Muth-Mills Model

Question

I am exploring the Muth-Mills monocentric city model covered in Brueckner's article.

It is given that consumers earn the same income $y$ and buy $q$ housing for a price $p$ at distance $x$ from the centre, while incurring transport costs of $tx$.

Consumers also have a utility function

$$v(c,q)=v(y−tx−p(ϕ)q(ϕ),q(ϕ))=u$$ where $$ϕ=x,y,t,u$$ which they maximise with respect to $q$ subject to the budget constraint

$$c=y−tx−pq$$

The first-order condition implies $\frac{v_2(y−tx−pq,q)}{v_1(y−tx−pq,q)}=p$.

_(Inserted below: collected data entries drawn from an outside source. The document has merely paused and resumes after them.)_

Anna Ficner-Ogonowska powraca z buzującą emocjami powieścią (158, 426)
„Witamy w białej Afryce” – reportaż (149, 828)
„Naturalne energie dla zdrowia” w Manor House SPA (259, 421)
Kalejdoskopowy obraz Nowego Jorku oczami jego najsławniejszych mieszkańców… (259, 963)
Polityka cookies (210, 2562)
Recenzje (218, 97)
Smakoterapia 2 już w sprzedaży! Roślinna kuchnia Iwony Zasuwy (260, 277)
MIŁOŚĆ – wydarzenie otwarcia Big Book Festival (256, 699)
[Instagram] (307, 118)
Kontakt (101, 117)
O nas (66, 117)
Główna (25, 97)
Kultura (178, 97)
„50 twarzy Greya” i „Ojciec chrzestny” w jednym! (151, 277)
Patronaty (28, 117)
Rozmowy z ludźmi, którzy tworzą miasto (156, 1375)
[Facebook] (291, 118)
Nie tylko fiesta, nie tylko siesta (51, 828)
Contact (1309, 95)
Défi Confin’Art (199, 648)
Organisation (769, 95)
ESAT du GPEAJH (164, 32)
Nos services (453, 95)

I am able to work out the derivations for $\frac{∂p}{∂γ},γ=x,y,t$ but I was wondering how Brueckner was able to derive that $\frac{∂q}{∂γ}=η\frac{∂p}{∂γ}$.

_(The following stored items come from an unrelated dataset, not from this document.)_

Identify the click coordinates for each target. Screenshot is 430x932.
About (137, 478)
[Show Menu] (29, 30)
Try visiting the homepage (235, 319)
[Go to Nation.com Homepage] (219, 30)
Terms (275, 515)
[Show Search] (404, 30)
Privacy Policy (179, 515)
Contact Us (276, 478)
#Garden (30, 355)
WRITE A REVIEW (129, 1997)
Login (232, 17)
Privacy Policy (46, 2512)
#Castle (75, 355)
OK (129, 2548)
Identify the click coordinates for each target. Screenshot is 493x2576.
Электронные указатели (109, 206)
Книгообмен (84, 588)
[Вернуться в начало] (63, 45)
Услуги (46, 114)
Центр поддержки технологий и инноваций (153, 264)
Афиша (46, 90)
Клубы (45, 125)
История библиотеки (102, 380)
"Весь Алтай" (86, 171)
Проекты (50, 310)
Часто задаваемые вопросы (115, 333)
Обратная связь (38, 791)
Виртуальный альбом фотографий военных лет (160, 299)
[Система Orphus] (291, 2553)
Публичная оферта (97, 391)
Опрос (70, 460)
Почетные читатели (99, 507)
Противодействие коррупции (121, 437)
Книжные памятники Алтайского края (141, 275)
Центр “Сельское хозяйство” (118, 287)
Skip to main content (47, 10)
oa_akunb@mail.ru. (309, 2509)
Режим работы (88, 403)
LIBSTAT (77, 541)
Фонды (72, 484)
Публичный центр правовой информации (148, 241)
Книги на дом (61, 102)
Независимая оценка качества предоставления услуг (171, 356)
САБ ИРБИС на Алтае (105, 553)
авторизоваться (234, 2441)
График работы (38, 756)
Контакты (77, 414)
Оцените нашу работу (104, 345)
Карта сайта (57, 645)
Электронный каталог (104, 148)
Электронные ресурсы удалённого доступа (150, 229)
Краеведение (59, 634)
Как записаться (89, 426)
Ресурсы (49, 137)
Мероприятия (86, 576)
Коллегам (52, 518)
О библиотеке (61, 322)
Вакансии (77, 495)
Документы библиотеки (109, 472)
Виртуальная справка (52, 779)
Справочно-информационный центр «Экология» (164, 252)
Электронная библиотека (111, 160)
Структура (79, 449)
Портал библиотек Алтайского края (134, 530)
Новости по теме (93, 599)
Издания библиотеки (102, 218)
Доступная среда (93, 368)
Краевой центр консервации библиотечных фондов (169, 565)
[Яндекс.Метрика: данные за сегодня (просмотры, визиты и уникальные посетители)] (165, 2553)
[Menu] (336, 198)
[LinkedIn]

I believe this question is identical to the second part of the question here but it has not been answered, which is why this post exists. Any help would be appreciated!

Answer 1

Define the marginal rate of subsitution $MRS = \frac{v_2}{v_1}$. This gives the slope of the indifference curve at the optimal choice. For fixed utility level $u$, this is a function of $q$ alone. The value of $q$ itself is a function of all exogenous parameters (say $\gamma$).

Given this, the first order condition can be written as: $$ \left.MRS(q(\gamma))\right|_u = p(\gamma). $$ Taking the derivative of both sides with respect to $\gamma$ gives: $$ \left.\frac{\partial MRS(q)}{\partial q}\right|_{u} \frac{\partial q}{\partial \gamma} = \frac{\partial p}{\partial \gamma}. $$ From this, it follows that: $$ \frac{\partial q}{\partial \gamma} = \eta \frac{\partial p}{\partial \gamma}, $$ where $\eta = \left(\left.\frac{\partial MRS(q)}{\partial q}\right|_{u}\right)^{-1} $ as given in footnote 3 of the linked article of Brueckner.

Notice that generically, $\eta$ will be function of $q$ and therefore of all exogenous variables (including $\gamma$). As such, it is not necessarily a fixed number.